Study text -
__________________________________________________

But then the hardest part would begin—the waiting. My childhood mind remembers waiting an eternity for the tamales to steam, when in reality it only takes about an hour and a half. While we waited, we’d frantically work on some last-minute gift wrapping or finish areglandonos (getting ready). And as the sun would set and dinnertime would roll around, we’d feast on the fruits of our labor for the rest of the evening.

As I grew older, our family gatherings shrunk. My paternal grandparents eventually returned to Mexico, and our visits with them became few and far between. My immediate family and I left California for Texas, followed shortly by my mom’s parents and an aunt or two. Christmases looked a little different. Eventually, I moved away, first to college and then to Canada for my first job, and wasn’t able to visit home quite as often. The cold weather would begin to remind me of those cozy family gatherings from long ago.

When I’d meet other Mexicans or Mexican Americans who were far from home, first in Canada and then in New York, we would immediately bond over our love for tamales and our yearning for the family we’d left behind. “We should get together and make some tamales,” one friend would say. “We can learn how to make them together,” another would insist. Our desires for keeping this tradition alive—miles, states, or even countries from home—would prove not to be enough to overcome the busyness of life and social calendars. Our gatherings would never come to fruition.

__________________________________________________

Pixel-coordinate grounding data -
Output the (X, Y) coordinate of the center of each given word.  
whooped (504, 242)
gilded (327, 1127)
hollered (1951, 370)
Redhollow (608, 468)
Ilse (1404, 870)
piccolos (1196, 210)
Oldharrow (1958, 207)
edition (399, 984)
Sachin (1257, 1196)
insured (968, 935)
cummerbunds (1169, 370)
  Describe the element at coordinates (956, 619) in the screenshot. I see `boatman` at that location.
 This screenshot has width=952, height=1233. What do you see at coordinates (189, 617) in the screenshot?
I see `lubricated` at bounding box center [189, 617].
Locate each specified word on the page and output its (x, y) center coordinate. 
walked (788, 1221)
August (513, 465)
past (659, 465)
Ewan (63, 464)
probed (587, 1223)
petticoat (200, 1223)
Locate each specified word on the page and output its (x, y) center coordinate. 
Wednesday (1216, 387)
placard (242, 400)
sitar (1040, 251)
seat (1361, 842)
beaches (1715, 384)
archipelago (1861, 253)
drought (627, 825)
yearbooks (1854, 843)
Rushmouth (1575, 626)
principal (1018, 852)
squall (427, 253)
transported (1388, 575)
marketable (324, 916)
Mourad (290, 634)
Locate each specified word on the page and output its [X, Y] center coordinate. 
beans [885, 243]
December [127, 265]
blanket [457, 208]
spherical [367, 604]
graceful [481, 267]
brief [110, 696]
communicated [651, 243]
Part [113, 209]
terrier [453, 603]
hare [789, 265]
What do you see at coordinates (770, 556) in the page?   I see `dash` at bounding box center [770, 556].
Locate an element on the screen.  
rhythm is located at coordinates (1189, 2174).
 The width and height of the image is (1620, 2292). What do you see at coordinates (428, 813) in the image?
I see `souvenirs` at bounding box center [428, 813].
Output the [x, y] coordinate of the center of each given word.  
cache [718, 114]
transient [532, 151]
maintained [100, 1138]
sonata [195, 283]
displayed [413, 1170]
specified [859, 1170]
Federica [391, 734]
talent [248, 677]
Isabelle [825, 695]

__________________________________________________

Work task - Carry the essay about making tamales with family forward from its final sentence. The listing can be left aside.

Result -
As I write this, summer is winding down and the city shows subtle signs that winter is coming. I think of one of the last times my family gathered to make tamales before COVID-19 turned our world upside down. It was 2018. This time, I approached the table eager to perfect my tamale-making technique. My tias and I laughed and chatted, catching up on the past few months since my last visit. The cousins had grown up. Now they had kids of their own, who were the ones running around as the adults, which somehow included me, worked the assembly line. I watched attentively as my dad would lovingly correct me if I added too much carne or not enough chile. Growing up I struggled with the wrapping part, and I did not improve with age. But I listened and learned and documented every step, filing it away in my memory and on my camera. Maybe because one day it would be up to my generation to carry on our ritual when my parents and tias and abuelos are no longer around.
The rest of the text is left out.